Posted on January 10, 2017, in bracket game, Movies and tagged , , , , , , , . Bookmark the permalink. 12 Comments.

  1. I know I’m in the minority here, but my experience in watching the first Lethal Weapon movie is that it was singularly unpleasant, including possessing a tenuous grasp on actual psychology and a scene that plays as torture porn. You are completely accurate in saying that it was the ethos which apparently made Gibson a star. With 20/20 hindsight, some of his career comes off as distasteful, including his really embarrassing gay act in Bird on a Wire and his fact-free historical epic (with more torture porn).

    I’m stuck at home again today due to snow and if you put these two movies on top of my BluRay player with no other choices to be had I would watch Good Morning Vietnam and spend the rest of my day reading.


    • LOL. I completely agree with you on Bird on a Wire. We had a sneak preview of that movie at the UK theater. The house was packed and the audience was eating the movie up. I won’t pretend like I was as sensitive to those sort of things in 1990 as I am today, but Gibson’s mincing around was really embarrassing and unfunny even then.

      I don’t have the same level of distaste for Lethal Weapon that you do. But I won’t disagree that it’s an unpleasant movie with little basis in reality. I can’t remember the last time I actually watched it from start to finish. I definitely prefer the lighter sequel, But I get why some people respond to grittiness of the original. That’s not my jam.

      Given the choice you described, I’d also watch Good Morning Vietnam. But I’d probably be interrupted long before I finished it. I got the new Twin Peaks book for Christmas and I’ve barely managed to make a dent in it! Now, if I had the house to myself, that would be a different story.


    • I can let a lot of those minor things in “Lethal Weapon” slide (I agree with you on the psychological aspects; if a police force let a guy like that run loose, they’d have serious Internal Affairs issues), but “Bird on a Wire” (I do like the Leonard Cohen song of the same name)) and “Braveheart”? Yeah, I could never overcome the issues I have with those two films.


      • I have a psychology degree and I it used to bother me when movies were inaccurate about the subject I was studying. I eventually had to learn to overcome that. It had the potential to ruin a lot of movies.

        Liked by 1 person

        • Same here; the way I look at it, some of the textbooks I received while studying Psychology used characters in film as indications of disorders (like Glenn Close in “Fatal Attraction” for Borderline Personality Disorder, though I’m not really positive on that diagnosis, and I wish the Borderline term was changed to something less vague. How about Emotional Personality Disorder or Irregular Personality Disorder?).


        • It used to be much more top of mind back when I was actually studying Psych. But I haven’t used any of that in ages. I can still dredge up the basics. But back then I’d hear the Hollywood version of what I was studying and it would pull me right out of the picture. As soon as I heard a certain Psych phrase in a movie like Primal Fear, I knew exactly where the movie was headed.

          But that’s probably how anyone feels when a subject they have some experience in is fictionalized. These days, I see movies about bloggers (they make those, right?) and I yell at the screen:

          “It’s not like that! Steve Guttenberg only occasionally wakes me up crying into the phone!”

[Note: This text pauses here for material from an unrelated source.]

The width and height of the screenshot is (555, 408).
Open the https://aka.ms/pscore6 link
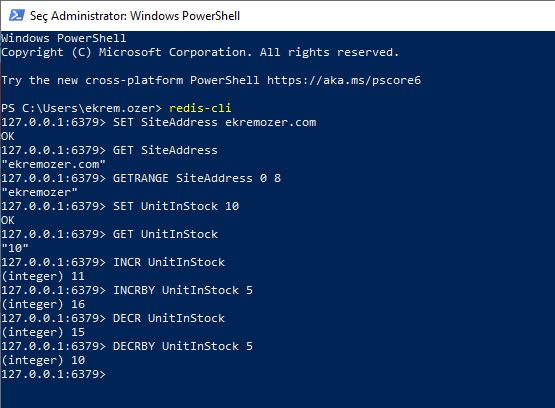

        • I heard it worked out for Steve Guttenberg’s character in that film though, he stopped listening to the naysayers (I think the film was titled “The Naysayers” actually) and went on to become America’s Ambassador to Great Britain.


        • At this point, that appointment wouldn’t surprise me…


  2. Really enjoying the latest bracket game! Will you be covering other decades by any chance as well?


  3. “Lethal Weapon” again for me. Ever since that one poster mentioned that Robin Williams looks like Ed O’Neill for the “Good Morning, Vietnam” advertisement I can’t stop making the comparison. What, are we going “Dutch”?